"Researchers at the University of Colorado Boulder have combined 3D printing on the Objet Connex multi-material 3D printer with making shape-memory composites, calling that process 4D printing."
Ann, I won't think that's a 4D printing and it may need some clarity about 4D and 5D printing technology. Printing a 3D image of 3D object won't be defined as 4D printing. I heard that adding another dimension to 3D printing can lead to a 4D printing.
Mydesign, 4D printing is defined as 3D printing plus another dimension--time, which is commonly known as the fourth dimension. By "time" this usually means 3D printing an object that, because of characteristics of its material, then changes its shape over time. Personally, I think the designation is silly, which is why I didn't use it when reporting on Skylar Tibbits' work here: http://www.designnews.com/author.asp?section_id=1392&doc_id=260118 At the time of my report, his TED talk wasn't available, but you might want to check it out--we give a link in today's blog. The technology I'm reporting on here is using "4D printing" techniques to create self-assembling objects.
With the 4th dimension commonly accepted as time, the Title for this process is rather 'tongue-in-cheek', simply because it takes longer to produce the parts due to the added process of integrating the shape-changing elements. (not really aligned with Einstein's paradigm of X,Y,Z, & T as the 4th dimension; I think)
Then, on the topic of taking extra time to place those elements, the article didn't really describe much there. That's really the impactful content, isn't it-? The 'In-Process' integration of the shape-change material-?

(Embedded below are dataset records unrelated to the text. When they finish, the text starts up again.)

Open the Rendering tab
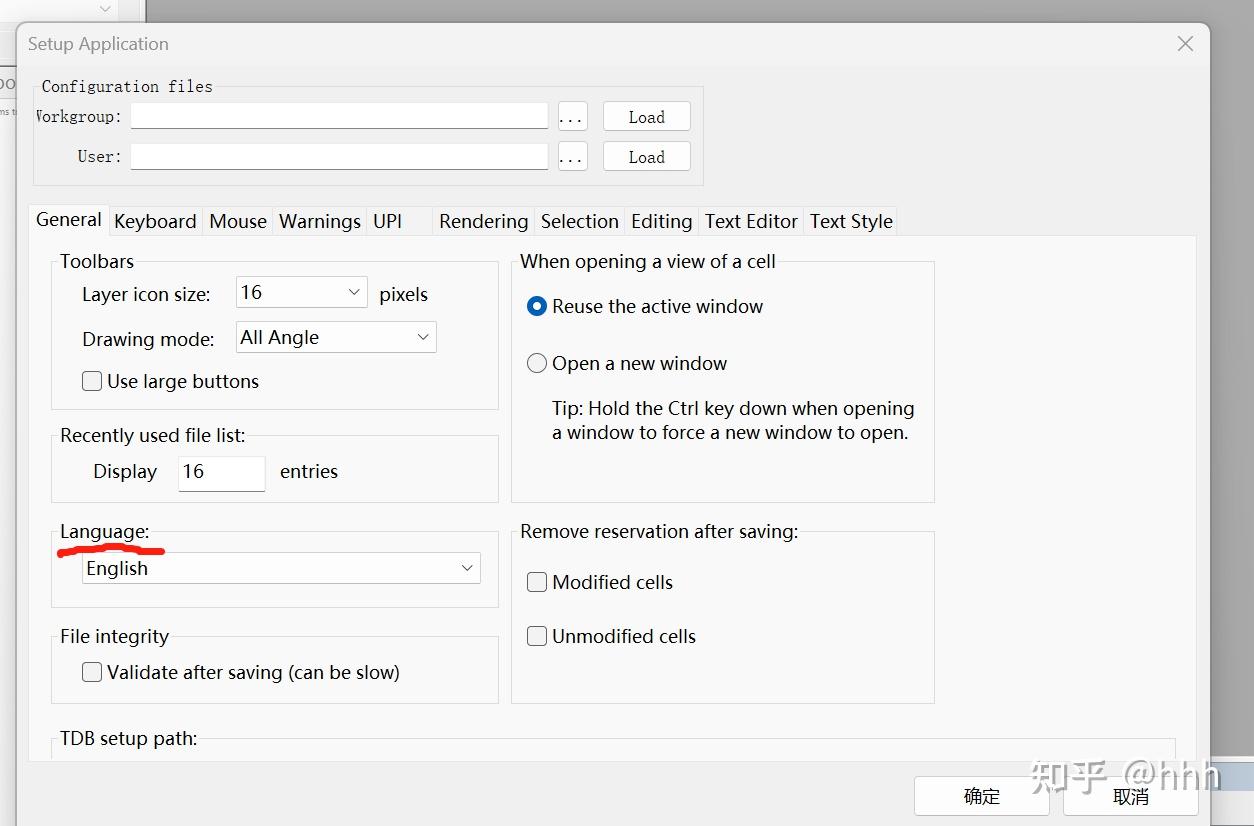Image resolution: width=1254 pixels, height=826 pixels. [x=483, y=221]
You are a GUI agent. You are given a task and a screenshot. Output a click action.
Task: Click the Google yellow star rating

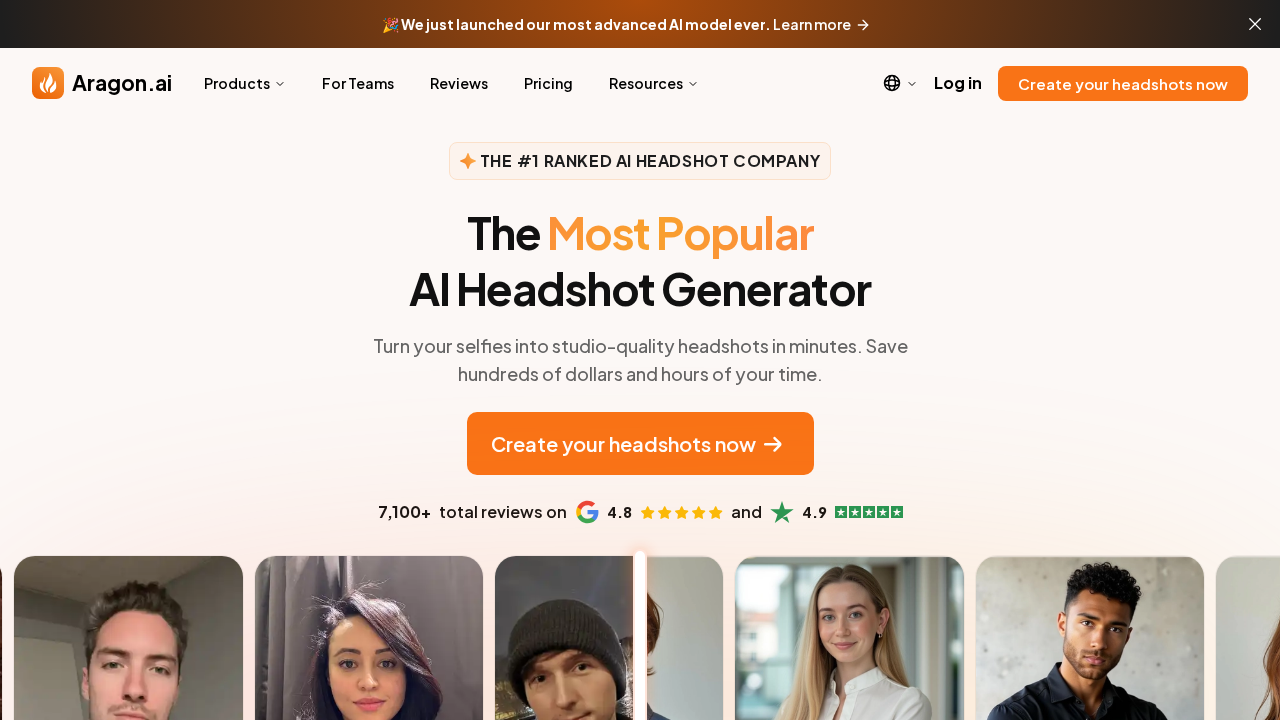(x=681, y=513)

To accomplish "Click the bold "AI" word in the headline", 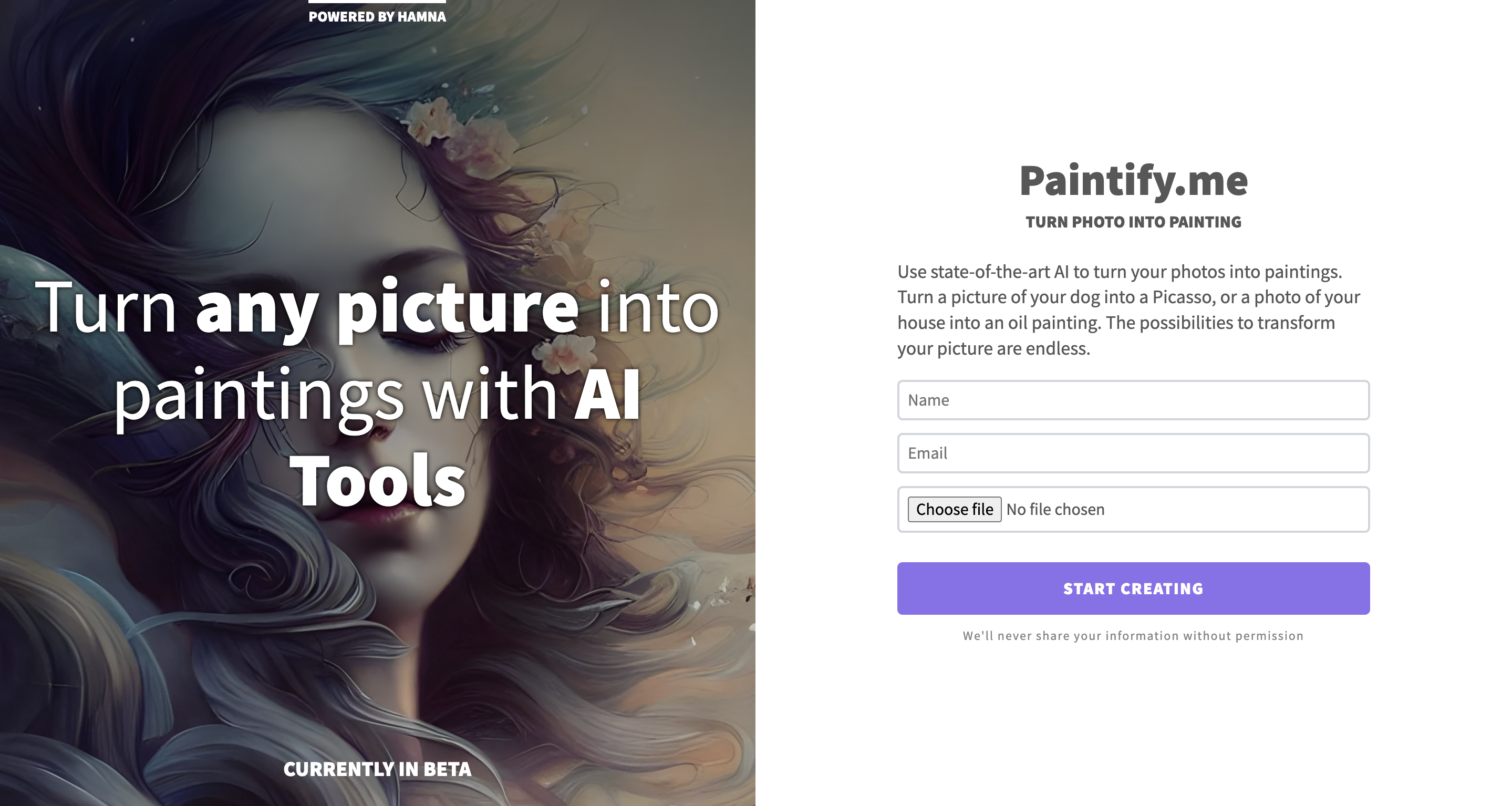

RogueMoon, thanks for your comments. In the world of self-assembly R&D, the term is used correctly here in a general overall sense, although "self-configuring" or "self-reconfiguring" might be more accurate and specific. I still think the term "4D," although technically accurate, is silly and more hype than useful description.
This reminds me of MIT self-assembling cubed robots. The simple working principle of the cubed robot is its greatest strength. With no moving or connected parts the robot just uses the momentum generated from an internal fly wheel to leap and bound distances, and connects with other blocks using face magnets. What interests me even more are the potential applications for these self-assembling robots. Perhaps they could be used to build bridges or scaffolding systems for construction projects or be used for something as simple as spontaneous furniture that can take on many forms such a desk or a footrest.
Thanks for noticing the connection, Habib. We've covered the MIT work, both the recent big cubes (M- Blocks) http://www.designnews.com/author.asp?section_id=1392&doc_id=268858 and the earlier, somewhat different work with tiny ones http://www.designnews.com/author.asp?section_id=1386&doc_id=243258
You're welcome, Habib. I think your ideas about applications for the MIT cubes are interesting, but am concerned about whether the magnetic bonds would have sufficient strength for load-bearing uses. We discussed this in the comments section to the M-Blocks story. What do you think?